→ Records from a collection
----

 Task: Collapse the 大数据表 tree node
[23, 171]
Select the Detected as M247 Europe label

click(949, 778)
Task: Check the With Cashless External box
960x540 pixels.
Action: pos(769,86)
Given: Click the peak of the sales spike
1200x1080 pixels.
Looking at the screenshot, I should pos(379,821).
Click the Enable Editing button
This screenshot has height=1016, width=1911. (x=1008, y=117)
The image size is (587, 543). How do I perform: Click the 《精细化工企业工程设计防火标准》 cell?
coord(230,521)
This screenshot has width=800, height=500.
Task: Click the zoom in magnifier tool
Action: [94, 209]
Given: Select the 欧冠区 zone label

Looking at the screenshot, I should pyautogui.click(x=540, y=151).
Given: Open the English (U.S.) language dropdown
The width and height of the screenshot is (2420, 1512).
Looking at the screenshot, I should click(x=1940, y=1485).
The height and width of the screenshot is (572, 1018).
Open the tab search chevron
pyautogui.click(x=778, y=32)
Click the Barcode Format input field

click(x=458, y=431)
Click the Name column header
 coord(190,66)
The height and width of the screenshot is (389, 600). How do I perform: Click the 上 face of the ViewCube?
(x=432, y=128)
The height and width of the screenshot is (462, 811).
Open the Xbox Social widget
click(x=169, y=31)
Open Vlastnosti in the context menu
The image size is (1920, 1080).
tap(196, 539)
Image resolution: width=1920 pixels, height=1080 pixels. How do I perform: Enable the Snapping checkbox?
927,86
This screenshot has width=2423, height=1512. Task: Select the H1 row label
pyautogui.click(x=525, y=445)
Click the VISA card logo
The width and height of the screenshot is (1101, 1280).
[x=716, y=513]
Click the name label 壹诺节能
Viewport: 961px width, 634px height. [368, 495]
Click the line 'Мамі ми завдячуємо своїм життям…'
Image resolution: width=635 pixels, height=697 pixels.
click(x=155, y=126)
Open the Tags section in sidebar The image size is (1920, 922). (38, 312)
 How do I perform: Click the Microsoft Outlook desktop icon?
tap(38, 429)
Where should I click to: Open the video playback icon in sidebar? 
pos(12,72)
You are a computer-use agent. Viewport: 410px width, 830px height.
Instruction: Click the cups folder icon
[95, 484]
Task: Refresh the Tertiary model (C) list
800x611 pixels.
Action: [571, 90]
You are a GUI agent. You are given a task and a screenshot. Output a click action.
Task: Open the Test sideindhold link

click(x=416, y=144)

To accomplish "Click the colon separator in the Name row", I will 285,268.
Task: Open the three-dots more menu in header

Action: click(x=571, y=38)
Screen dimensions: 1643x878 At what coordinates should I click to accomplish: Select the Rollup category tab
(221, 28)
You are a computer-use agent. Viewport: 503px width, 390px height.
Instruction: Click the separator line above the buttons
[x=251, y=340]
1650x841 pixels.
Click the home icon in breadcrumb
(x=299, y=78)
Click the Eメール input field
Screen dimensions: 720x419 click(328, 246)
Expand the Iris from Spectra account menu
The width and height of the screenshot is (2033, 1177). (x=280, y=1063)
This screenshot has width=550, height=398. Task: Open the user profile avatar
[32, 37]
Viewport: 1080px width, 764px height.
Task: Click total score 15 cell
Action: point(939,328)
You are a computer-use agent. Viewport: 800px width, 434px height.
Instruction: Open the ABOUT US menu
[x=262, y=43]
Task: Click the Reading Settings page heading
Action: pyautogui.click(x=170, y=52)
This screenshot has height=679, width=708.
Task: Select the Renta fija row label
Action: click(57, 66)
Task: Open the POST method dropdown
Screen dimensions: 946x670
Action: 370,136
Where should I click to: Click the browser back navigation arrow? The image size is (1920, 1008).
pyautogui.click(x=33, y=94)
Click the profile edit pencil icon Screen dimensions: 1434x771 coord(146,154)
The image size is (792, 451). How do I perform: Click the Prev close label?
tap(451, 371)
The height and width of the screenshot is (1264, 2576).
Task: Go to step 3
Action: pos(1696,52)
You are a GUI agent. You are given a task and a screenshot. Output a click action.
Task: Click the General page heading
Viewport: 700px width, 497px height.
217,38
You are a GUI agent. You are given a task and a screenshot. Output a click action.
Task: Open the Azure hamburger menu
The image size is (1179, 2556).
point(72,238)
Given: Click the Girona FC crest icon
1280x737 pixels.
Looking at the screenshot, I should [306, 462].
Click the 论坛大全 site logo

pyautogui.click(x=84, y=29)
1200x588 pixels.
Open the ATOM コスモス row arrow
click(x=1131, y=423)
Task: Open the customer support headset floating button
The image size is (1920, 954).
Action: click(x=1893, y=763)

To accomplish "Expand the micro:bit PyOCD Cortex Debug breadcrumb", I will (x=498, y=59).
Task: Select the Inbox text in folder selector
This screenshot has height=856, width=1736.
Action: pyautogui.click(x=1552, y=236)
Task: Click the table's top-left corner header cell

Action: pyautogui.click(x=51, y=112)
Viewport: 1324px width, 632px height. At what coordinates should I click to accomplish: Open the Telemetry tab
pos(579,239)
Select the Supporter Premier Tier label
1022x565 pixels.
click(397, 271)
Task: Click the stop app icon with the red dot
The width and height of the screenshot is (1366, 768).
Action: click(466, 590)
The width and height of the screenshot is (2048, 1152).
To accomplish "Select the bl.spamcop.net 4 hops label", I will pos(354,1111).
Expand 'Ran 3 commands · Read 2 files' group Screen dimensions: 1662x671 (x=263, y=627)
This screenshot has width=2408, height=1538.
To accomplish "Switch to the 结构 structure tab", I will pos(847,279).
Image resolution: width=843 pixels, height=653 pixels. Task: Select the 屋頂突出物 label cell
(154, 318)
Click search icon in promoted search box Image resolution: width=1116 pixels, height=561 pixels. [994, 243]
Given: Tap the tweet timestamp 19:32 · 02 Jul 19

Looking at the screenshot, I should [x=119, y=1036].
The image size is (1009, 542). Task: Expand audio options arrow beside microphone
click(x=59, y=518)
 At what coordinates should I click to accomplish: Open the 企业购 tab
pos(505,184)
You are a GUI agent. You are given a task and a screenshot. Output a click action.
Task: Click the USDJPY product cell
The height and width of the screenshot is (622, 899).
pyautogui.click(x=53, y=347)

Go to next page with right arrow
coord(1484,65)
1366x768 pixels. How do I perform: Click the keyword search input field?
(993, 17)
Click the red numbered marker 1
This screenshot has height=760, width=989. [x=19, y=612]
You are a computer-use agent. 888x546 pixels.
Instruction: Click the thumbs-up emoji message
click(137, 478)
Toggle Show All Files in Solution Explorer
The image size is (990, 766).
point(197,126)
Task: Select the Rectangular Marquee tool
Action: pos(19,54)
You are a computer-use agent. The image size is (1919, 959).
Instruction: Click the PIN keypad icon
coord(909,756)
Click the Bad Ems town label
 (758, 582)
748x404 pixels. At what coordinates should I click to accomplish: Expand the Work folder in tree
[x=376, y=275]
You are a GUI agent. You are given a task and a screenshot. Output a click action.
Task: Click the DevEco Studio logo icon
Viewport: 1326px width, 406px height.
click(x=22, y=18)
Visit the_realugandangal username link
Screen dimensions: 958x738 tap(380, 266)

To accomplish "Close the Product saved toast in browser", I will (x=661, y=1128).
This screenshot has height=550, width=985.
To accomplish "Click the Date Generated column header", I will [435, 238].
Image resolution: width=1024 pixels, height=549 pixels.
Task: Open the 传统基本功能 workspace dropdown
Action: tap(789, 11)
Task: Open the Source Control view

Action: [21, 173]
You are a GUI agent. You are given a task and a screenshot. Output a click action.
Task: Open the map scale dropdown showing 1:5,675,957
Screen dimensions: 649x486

----

→ What the exercise asks
Please edit the lines above by replacing "Snapping" with "Grid Snapping" wherever it appears, and leave everything else unchanged.

→ Solved exercise
 Task: Collapse the 大数据表 tree node
[23, 171]
Select the Detected as M247 Europe label

click(949, 778)
Task: Check the With Cashless External box
960x540 pixels.
Action: pos(769,86)
Given: Click the peak of the sales spike
1200x1080 pixels.
Looking at the screenshot, I should pos(379,821).
Click the Enable Editing button
This screenshot has height=1016, width=1911. (x=1008, y=117)
The image size is (587, 543). How do I perform: Click the 《精细化工企业工程设计防火标准》 cell?
coord(230,521)
This screenshot has width=800, height=500.
Task: Click the zoom in magnifier tool
Action: [94, 209]
Given: Select the 欧冠区 zone label

Looking at the screenshot, I should pyautogui.click(x=540, y=151).
Given: Open the English (U.S.) language dropdown
The width and height of the screenshot is (2420, 1512).
Looking at the screenshot, I should click(x=1940, y=1485).
The height and width of the screenshot is (572, 1018).
Open the tab search chevron
pyautogui.click(x=778, y=32)
Click the Barcode Format input field

click(x=458, y=431)
Click the Name column header
 coord(190,66)
The height and width of the screenshot is (389, 600). How do I perform: Click the 上 face of the ViewCube?
(x=432, y=128)
The height and width of the screenshot is (462, 811).
Open the Xbox Social widget
click(x=169, y=31)
Open Vlastnosti in the context menu
The image size is (1920, 1080).
tap(196, 539)
Image resolution: width=1920 pixels, height=1080 pixels. How do I perform: Enable the Grid Snapping checkbox?
927,86
This screenshot has width=2423, height=1512. Task: Select the H1 row label
pyautogui.click(x=525, y=445)
Click the VISA card logo
The width and height of the screenshot is (1101, 1280).
[x=716, y=513]
Click the name label 壹诺节能
Viewport: 961px width, 634px height. [368, 495]
Click the line 'Мамі ми завдячуємо своїм життям…'
Image resolution: width=635 pixels, height=697 pixels.
click(x=155, y=126)
Open the Tags section in sidebar The image size is (1920, 922). (38, 312)
 How do I perform: Click the Microsoft Outlook desktop icon?
tap(38, 429)
Where should I click to: Open the video playback icon in sidebar? 
pos(12,72)
You are a computer-use agent. Viewport: 410px width, 830px height.
Instruction: Click the cups folder icon
[95, 484]
Task: Refresh the Tertiary model (C) list
800x611 pixels.
Action: [571, 90]
You are a GUI agent. You are given a task and a screenshot. Output a click action.
Task: Open the Test sideindhold link

click(x=416, y=144)

To accomplish "Click the colon separator in the Name row", I will 285,268.
Task: Open the three-dots more menu in header

Action: click(x=571, y=38)
Screen dimensions: 1643x878 At what coordinates should I click to accomplish: Select the Rollup category tab
(221, 28)
You are a computer-use agent. Viewport: 503px width, 390px height.
Instruction: Click the separator line above the buttons
[x=251, y=340]
1650x841 pixels.
Click the home icon in breadcrumb
(x=299, y=78)
Click the Eメール input field
Screen dimensions: 720x419 click(328, 246)
Expand the Iris from Spectra account menu
The width and height of the screenshot is (2033, 1177). (x=280, y=1063)
This screenshot has width=550, height=398. Task: Open the user profile avatar
[32, 37]
Viewport: 1080px width, 764px height.
Task: Click total score 15 cell
Action: point(939,328)
You are a computer-use agent. Viewport: 800px width, 434px height.
Instruction: Open the ABOUT US menu
[x=262, y=43]
Task: Click the Reading Settings page heading
Action: pyautogui.click(x=170, y=52)
This screenshot has height=679, width=708.
Task: Select the Renta fija row label
Action: click(57, 66)
Task: Open the POST method dropdown
Screen dimensions: 946x670
Action: 370,136
Where should I click to: Click the browser back navigation arrow? The image size is (1920, 1008).
pyautogui.click(x=33, y=94)
Click the profile edit pencil icon Screen dimensions: 1434x771 coord(146,154)
The image size is (792, 451). How do I perform: Click the Prev close label?
tap(451, 371)
The height and width of the screenshot is (1264, 2576).
Task: Go to step 3
Action: pos(1696,52)
You are a GUI agent. You are given a task and a screenshot. Output a click action.
Task: Click the General page heading
Viewport: 700px width, 497px height.
217,38
You are a GUI agent. You are given a task and a screenshot. Output a click action.
Task: Open the Azure hamburger menu
The image size is (1179, 2556).
point(72,238)
Given: Click the Girona FC crest icon
1280x737 pixels.
Looking at the screenshot, I should [306, 462].
Click the 论坛大全 site logo

pyautogui.click(x=84, y=29)
1200x588 pixels.
Open the ATOM コスモス row arrow
click(x=1131, y=423)
Task: Open the customer support headset floating button
The image size is (1920, 954).
Action: click(x=1893, y=763)

To accomplish "Expand the micro:bit PyOCD Cortex Debug breadcrumb", I will (x=498, y=59).
Task: Select the Inbox text in folder selector
This screenshot has height=856, width=1736.
Action: pyautogui.click(x=1552, y=236)
Task: Click the table's top-left corner header cell

Action: pyautogui.click(x=51, y=112)
Viewport: 1324px width, 632px height. At what coordinates should I click to accomplish: Open the Telemetry tab
pos(579,239)
Select the Supporter Premier Tier label
1022x565 pixels.
click(397, 271)
Task: Click the stop app icon with the red dot
The width and height of the screenshot is (1366, 768).
Action: click(466, 590)
The width and height of the screenshot is (2048, 1152).
To accomplish "Select the bl.spamcop.net 4 hops label", I will pos(354,1111).
Expand 'Ran 3 commands · Read 2 files' group Screen dimensions: 1662x671 (x=263, y=627)
This screenshot has width=2408, height=1538.
To accomplish "Switch to the 结构 structure tab", I will pos(847,279).
Image resolution: width=843 pixels, height=653 pixels. Task: Select the 屋頂突出物 label cell
(154, 318)
Click search icon in promoted search box Image resolution: width=1116 pixels, height=561 pixels. [994, 243]
Given: Tap the tweet timestamp 19:32 · 02 Jul 19

Looking at the screenshot, I should [x=119, y=1036].
The image size is (1009, 542). Task: Expand audio options arrow beside microphone
click(x=59, y=518)
 At what coordinates should I click to accomplish: Open the 企业购 tab
pos(505,184)
You are a GUI agent. You are given a task and a screenshot. Output a click action.
Task: Click the USDJPY product cell
The height and width of the screenshot is (622, 899).
pyautogui.click(x=53, y=347)

Go to next page with right arrow
coord(1484,65)
1366x768 pixels. How do I perform: Click the keyword search input field?
(993, 17)
Click the red numbered marker 1
This screenshot has height=760, width=989. [x=19, y=612]
You are a computer-use agent. 888x546 pixels.
Instruction: Click the thumbs-up emoji message
click(137, 478)
Toggle Show All Files in Solution Explorer
The image size is (990, 766).
point(197,126)
Task: Select the Rectangular Marquee tool
Action: pos(19,54)
You are a computer-use agent. The image size is (1919, 959).
Instruction: Click the PIN keypad icon
coord(909,756)
Click the Bad Ems town label
 (758, 582)
748x404 pixels. At what coordinates should I click to accomplish: Expand the Work folder in tree
[x=376, y=275]
You are a GUI agent. You are given a task and a screenshot. Output a click action.
Task: Click the DevEco Studio logo icon
Viewport: 1326px width, 406px height.
click(x=22, y=18)
Visit the_realugandangal username link
Screen dimensions: 958x738 tap(380, 266)

To accomplish "Close the Product saved toast in browser", I will (x=661, y=1128).
This screenshot has height=550, width=985.
To accomplish "Click the Date Generated column header", I will [435, 238].
Image resolution: width=1024 pixels, height=549 pixels.
Task: Open the 传统基本功能 workspace dropdown
Action: tap(789, 11)
Task: Open the Source Control view

Action: [21, 173]
You are a GUI agent. You are given a task and a screenshot. Output a click action.
Task: Open the map scale dropdown showing 1:5,675,957
Screen dimensions: 649x486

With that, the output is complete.